-------- Original Message -------- Subject: Random Skewers with Matrix repeatability function Date: Sat, 24 Sep 2011 05:42:19 -0400 From: Milos Blagojevic <[email protected]> To: morphmet <[email protected]> Cheers to all morphometricians, I would like to share a three functions (randomSkewersT, Mrepeatability, and finalRSfun) that I wrote in R and which should be able to implement the random skewers method of Cheverud for matrix similarity estimation. This code is attached as a .r and .txt file to this message and can be used with any two matrices comprising of linear measurements or interlandmark distances. Its usage and ideas for creating some of the procedures is described in the code comments. Main issues are as follows: 1. RS generation procedure may be too uniform because of the element-by-element generation (other solutions I was unable to code-to-work) 2. Vector correlation (usage of R`s native cor function with use = "pairwise.complete.obs" for missing values gives off slightly different value than the one obtained by hand as the arc-cosine of the angle between normalized and centered response vectors). 3. Random vectors used for generation of the distribution against which to test mean vector correlation (their cor seems to be bounded well below -1, 1). 4. Matrix repeatability bootstrap with indices (again too uniform results with my data set) 5. Vector correlation adjustment (unusual values) These issues I was able to see while testing with my data set but I would appreciate independent test of this function to see if it really can provide valid results. Advice on how to code this properly are welcomed because I`m still poor R programmer (I always tend to use for loops when I`m sure there is R solution to it) and maybe I did not understand this method at all. Finally, I plan on adding modularity tests with adjacency matrices (Marroig and Cheverud, 2001) as well as evolvability estimations sensu Hansen and Houle, 2008 to complete the entire package which can be a part of CRAN and if there is anyone willing to participate let me know. Best regards, Milos Blagojevic, Faculty of Science, Kragujevac, Serbia
RSfunctionR.R
Description: Binary data
#generate random skewers with matrix tests
#numS is the number of skewers and qtS is the number of variables
#mat1 and mat2 are input V/CV matrices genrated from the data
#rvNum is the number of random vectors for the testing of the observed matrix
simmilarity
randomSkewersT <- function(mat1, mat2, numS, qtS, graph = FALSE, rvNum = 1000)
{
resSkewersCor <- numeric(numS)
skewers <- matrix(NA, ncol = numS, nrow = qtS)
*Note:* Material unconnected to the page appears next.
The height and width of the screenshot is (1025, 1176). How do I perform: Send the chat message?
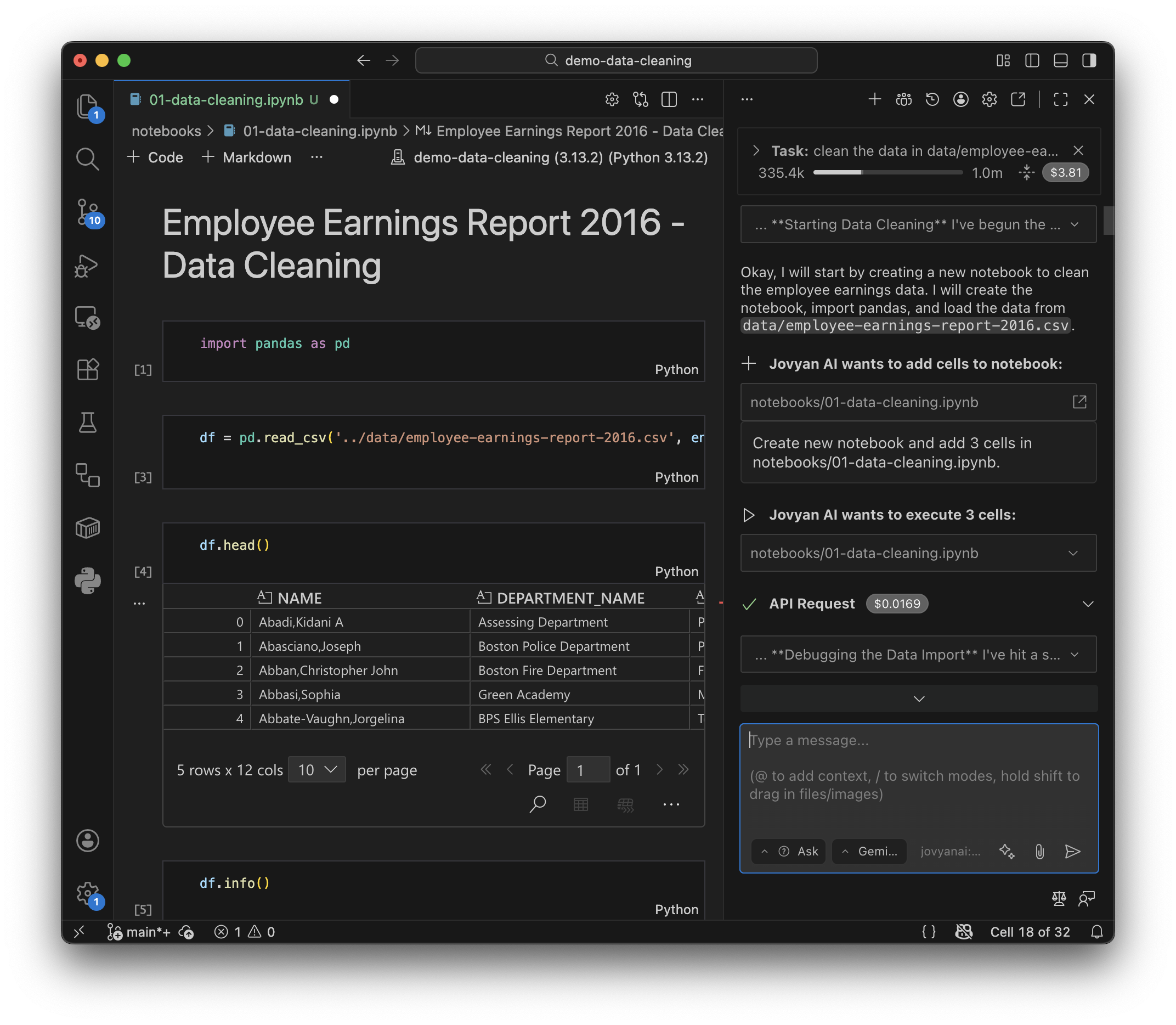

#the looop for skewers generation from the uniform or normal distribution
#one-by-one element approach which can be substituted but for now gives best
results in randomness generation
for (i in 1:numS)
{
for (k in 1:qtS)
{
#r <- runif(1, min = -1, max = 1)
r <- rnorm(1, 0, 1)
skewers[k,i] <- r
}
}
eb <- qtS * rvNum
#normalization of skewers to a unit length of one
skewers <- skewers/sqrt(sum(skewers^2))
#completely random vectors for bootstrap-like comparison test of the observed
correlation
randVect <- matrix(rnorm(eb), nrow=qtS, ncol = rvNum)
randVect <- randVect/sqrt(sum(randVect * randVect))
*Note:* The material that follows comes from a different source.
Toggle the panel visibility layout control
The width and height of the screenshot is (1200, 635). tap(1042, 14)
randVectCor <- cor(randVect)
randVectCor <- randVectCor[col(randVectCor) < row(randVectCor)]
meanRVcor <- mean(randVectCor)
#application of skewers to both input matrices
matS1 <- mat1 %*% skewers
matS2 <- mat2 %*% skewers
#the problematic part of column-wise correlation between matrices after skewers
applied
for (i in 1:numS)
{
resSkewersCor[i] <- cor(matS1[,i], matS2[,i])
}
#graphing options
if (graph == TRUE)
{
hist(randVectCor, xlim = c(-1, 1))
re <- mean(resSkewersCor)
abline(v = re, lty = 3)
}
list(meanRVcor = meanRVcor, resSkewersCor = resSkewersCor, meanCor =
mean(resSkewersCor))
}
#Matrix repeatability function for a single matrix
Mrepeatability <- function(mat1, bootSize = 1000) #input not a VCV matrix
{
bootM <- numeric(bootSize)
rD <- dim(mat1)
#resampled matrix of original observations
bootM <- matrix(NA, nrow = rD[1], ncol = rD[2])
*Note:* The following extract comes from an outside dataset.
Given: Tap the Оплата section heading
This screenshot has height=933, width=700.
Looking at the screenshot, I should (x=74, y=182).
resultsCor <- numeric(bootSize)
#all possible indices
indice <- c(1:length(mat1))
#lapply for bootstrap resamples of indices as many as bootSize
resamplesIndices <- lapply(1:bootSize, function(i) sample(indice, replace =
T))
#generation of bootM resampled matrix and the subsequent calcucation of the
correlation with the original matrix (mat1)
#resCor is a randomSkewersT used for final comparison, and resultsCor is a
vector of RS correlations between resamples and original matrix
for (i in 1:bootSize)
{
for (k in 1:length(mat1)) {bootM[k] <- mat1[resamplesIndices[[i]][k]]}
bootVcv <- cov(bootM, use = "pairwise.complete.obs")
mat1vcv <- cov(mat1, use = "pairwise.complete.obs")
resCor <- randomSkewersT(mat1vcv, bootVcv, 100, 50, graph = FALSE)$meanCor
resultsCor[i] <- resCor
}
}
#the final function that should only be used and provide complete results based
on input matrices (not V/CV)
finalRSfun <- function(mat1, mat2, numSkew, numVar, bootSize = 50)
{
mat1vcv <- cov(mat1, use = "pairwise.complete.obs")
mat2vcv <- cov(mat2, use = "pairwise.complete.obs")
resS <- randomSkewersT(mat1vcv, mat2vcv, numS = numSkew, qtS = numVar)$meanCor
mat1R <- mean(Mrepeatability(mat1, bootSize = bootSize)) #mean of all is
used
mat2R <- mean(Mrepeatability(mat2, bootSize = bootSize))
rmax <- (mat1R * mat2R)/2
radj <- resS/rmax #unsure of this adjusment sensu Porto et al., 2009
list(randomSkewers = resS, repeatabilityMat1 = mat1R, repeatabilityMat2 =
mat2R, adjustedRep = radj)
}